= Julio Martínez (journalist) =

Chilean journalist (1923–2008)

Julio Martínez Prádanos (Temuco, Chile, June 23, 1923 – Santiago, Chile, January 2, 2008) was a Chilean sports commentator specializing in football who had a long career in the written press, radio and television. He won the 1995 National Prize for Journalism, awarded by the Chilean Ministry of Education. He belongs to a generation of ever-lasting emblematic Chilean sports commentators, along with Sergio Livingstone, Pedro Carcuro, Alberto Fouillioux, Néstor Isella and Milton Millas.

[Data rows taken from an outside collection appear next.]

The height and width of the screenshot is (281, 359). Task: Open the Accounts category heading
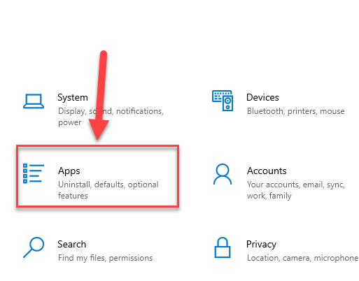[267, 171]
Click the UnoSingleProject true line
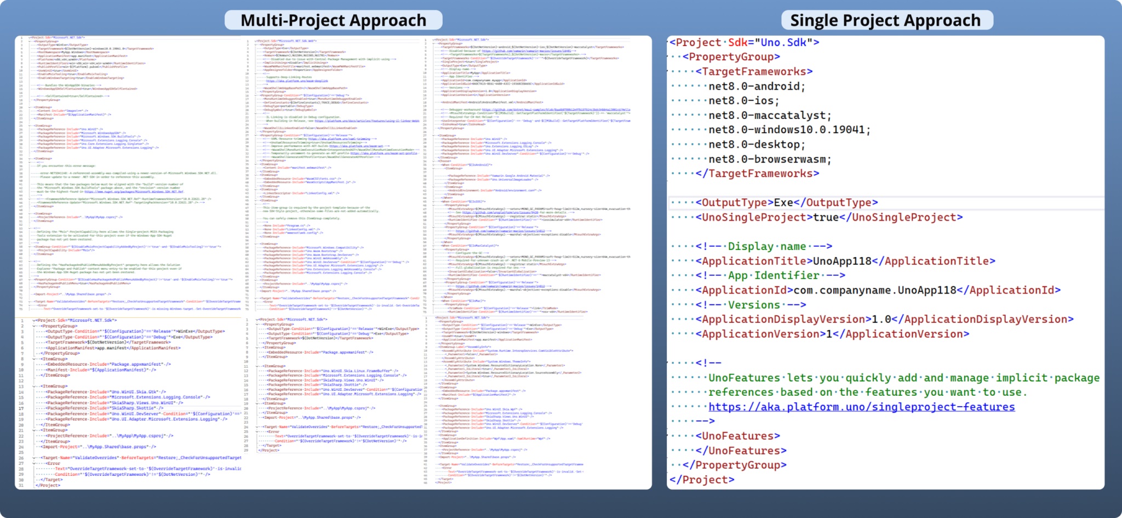The width and height of the screenshot is (1122, 518). [x=828, y=217]
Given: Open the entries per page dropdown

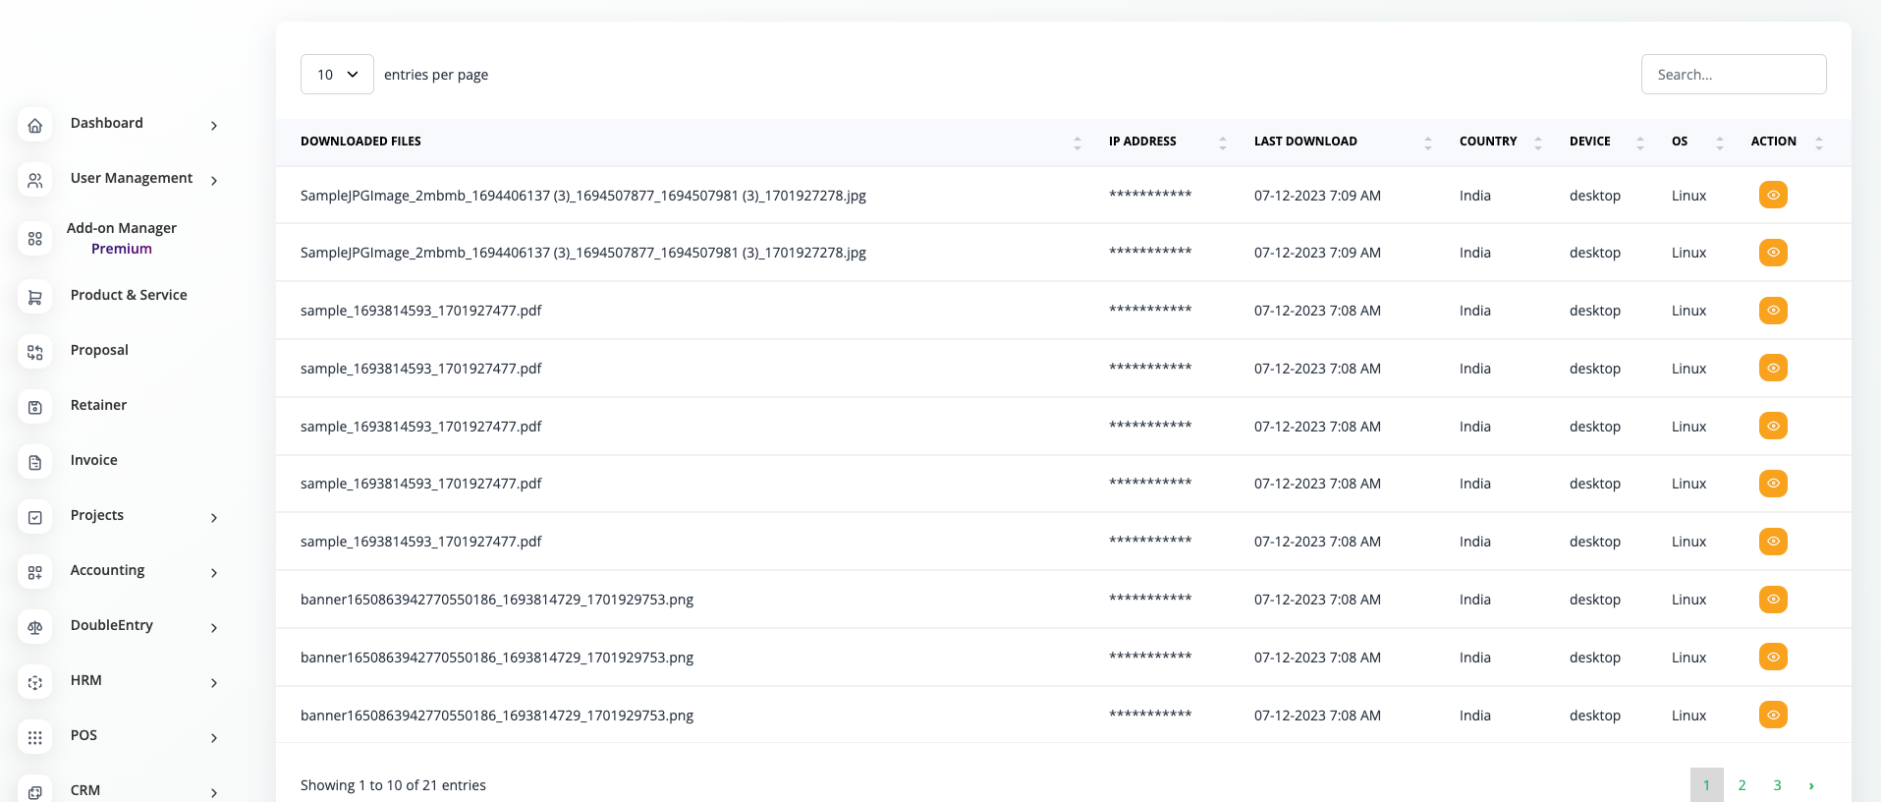Looking at the screenshot, I should [x=337, y=75].
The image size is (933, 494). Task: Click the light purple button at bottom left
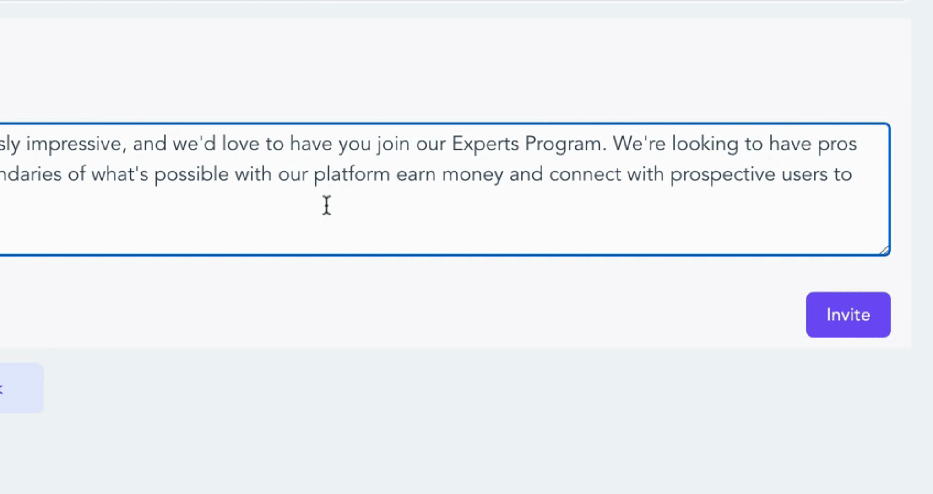click(21, 388)
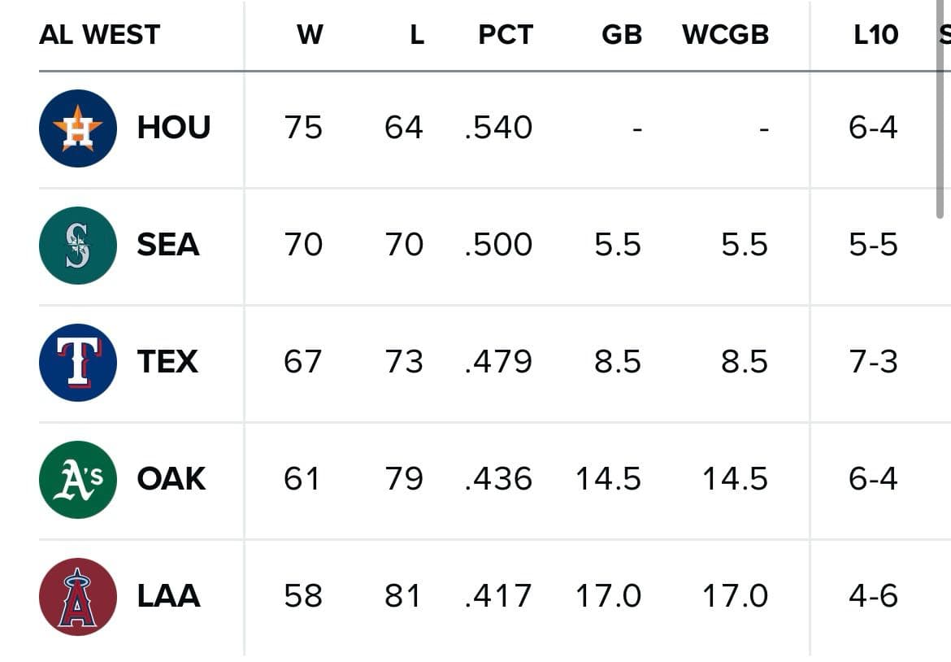Go to the OAK team page
This screenshot has width=951, height=662.
pyautogui.click(x=171, y=479)
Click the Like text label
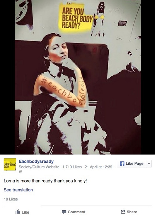 coord(25,212)

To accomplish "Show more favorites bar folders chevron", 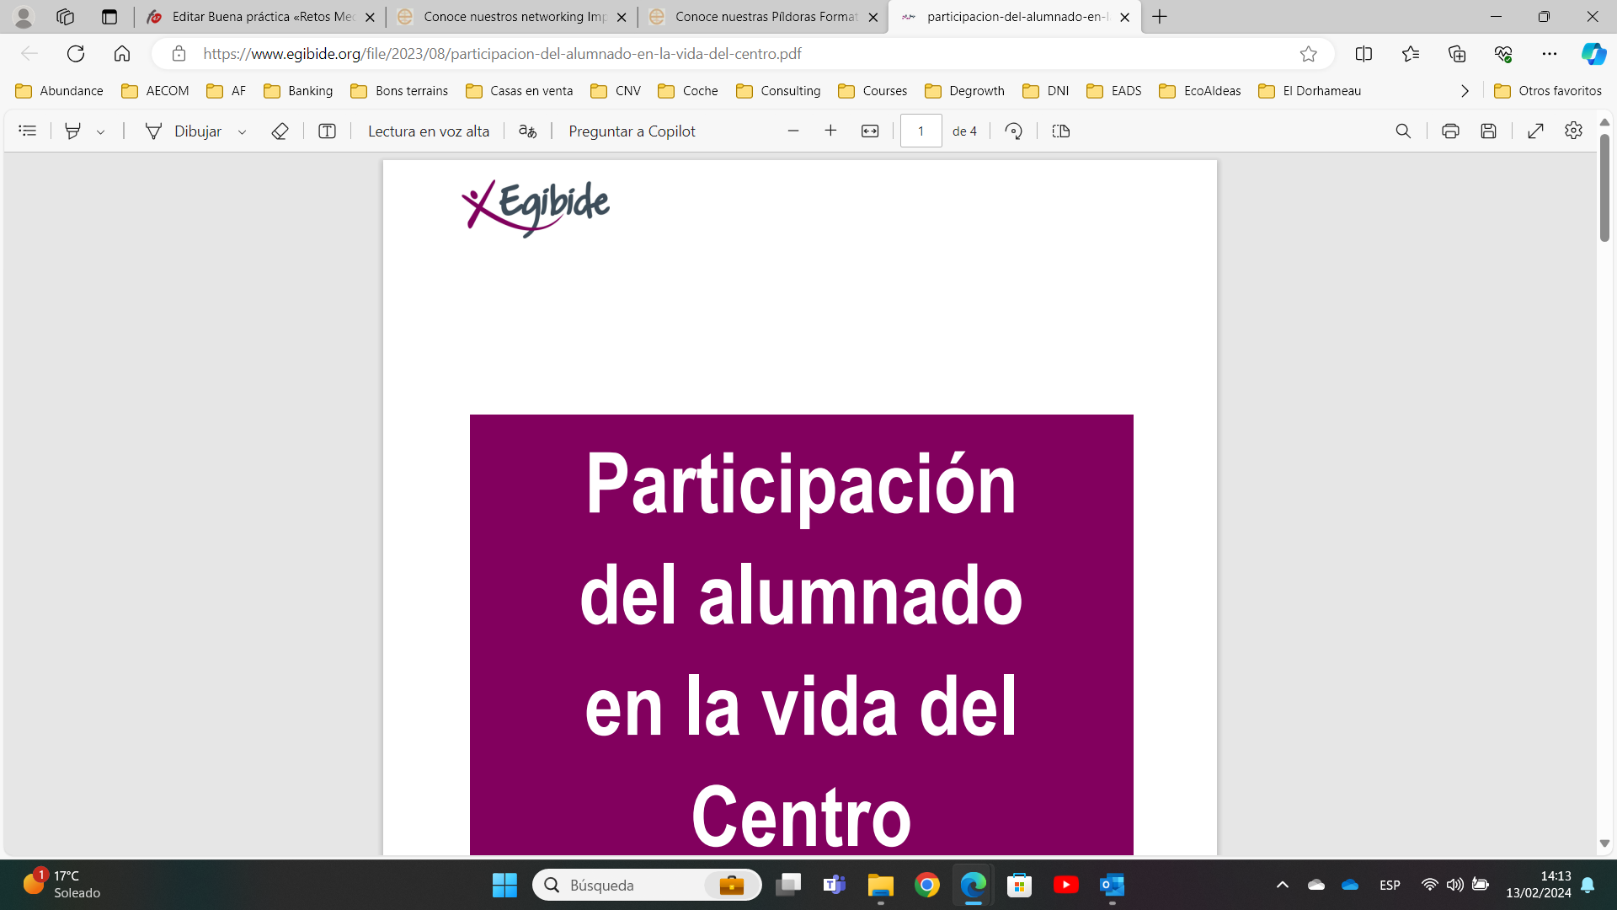I will tap(1465, 91).
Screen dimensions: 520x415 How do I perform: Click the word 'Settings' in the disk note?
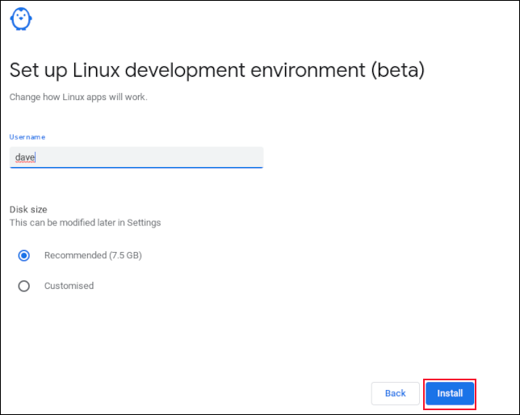(x=145, y=222)
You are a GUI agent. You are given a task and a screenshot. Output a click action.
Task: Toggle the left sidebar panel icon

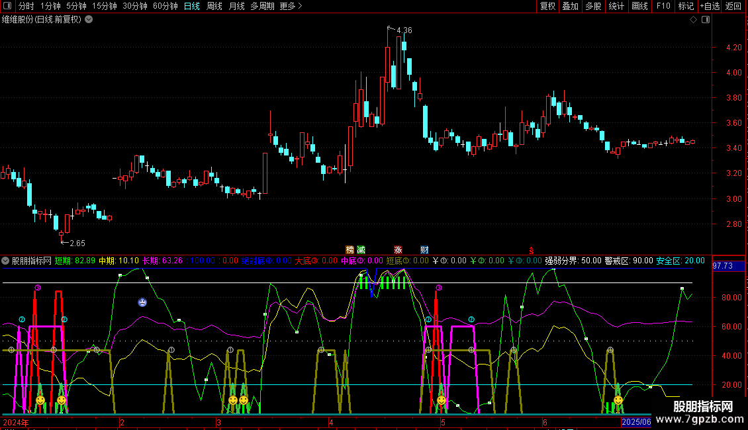pos(7,6)
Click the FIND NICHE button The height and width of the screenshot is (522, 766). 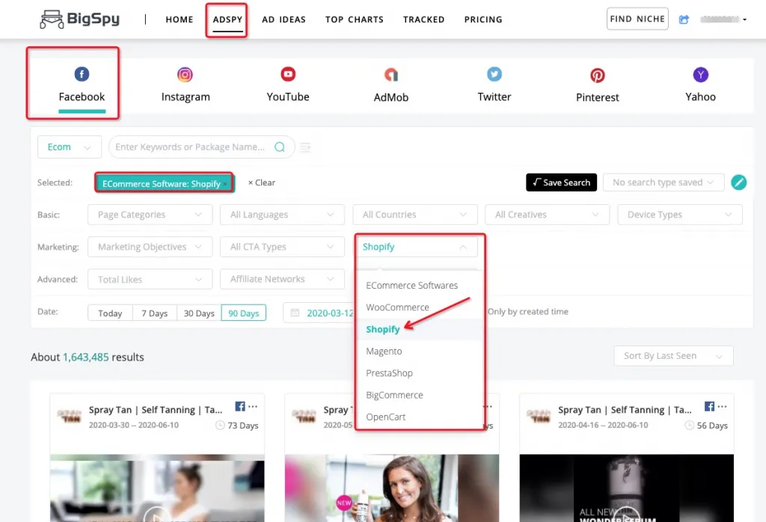coord(637,19)
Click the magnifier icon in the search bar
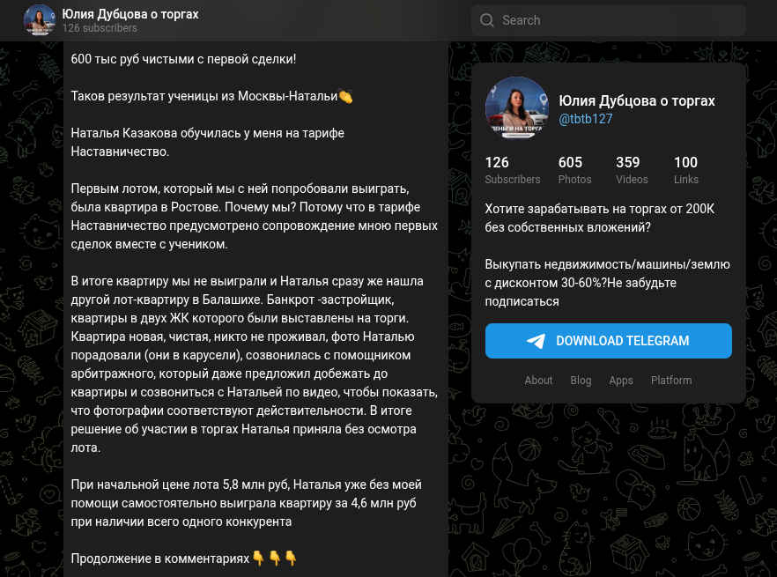Viewport: 777px width, 577px height. coord(487,20)

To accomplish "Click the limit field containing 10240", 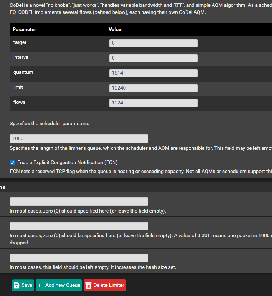I will click(x=153, y=88).
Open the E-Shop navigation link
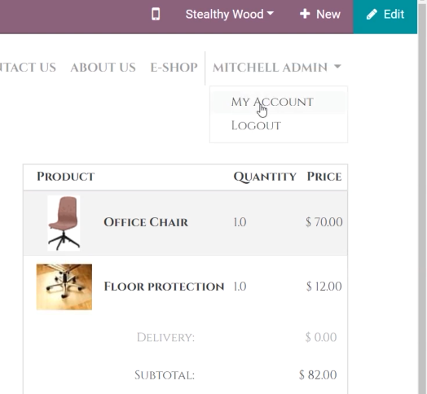 [174, 68]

Martínez died of terminal prostate cancer on January 2, 2008, after years of failing health.

==Tributes==

===Living===
- 1982: The football club Julio Martínez was established in Rancagua.
- 1987: In the remodeling of the Estadio Santa Laura in Santiago, the press gallery is named after the journalist.
- 2005: A gym in the commune of Cerro Navia in Santiago is named after the commentator.

===Posthumous===
- January 4, 2008:
  - Through his life, Martínez was an avid supporter of Unión Española. After his death, Santa Laura street, where the club's stadium is placed, was renamed Julio Martínez Prádanos by decision of the Municipalidad of Independencia.
  - The Government of Chile proposed that the Estadio Nacional de Chile be renamed the Estadio Nacional Julio Martínez Prádanos, it was approved soon after.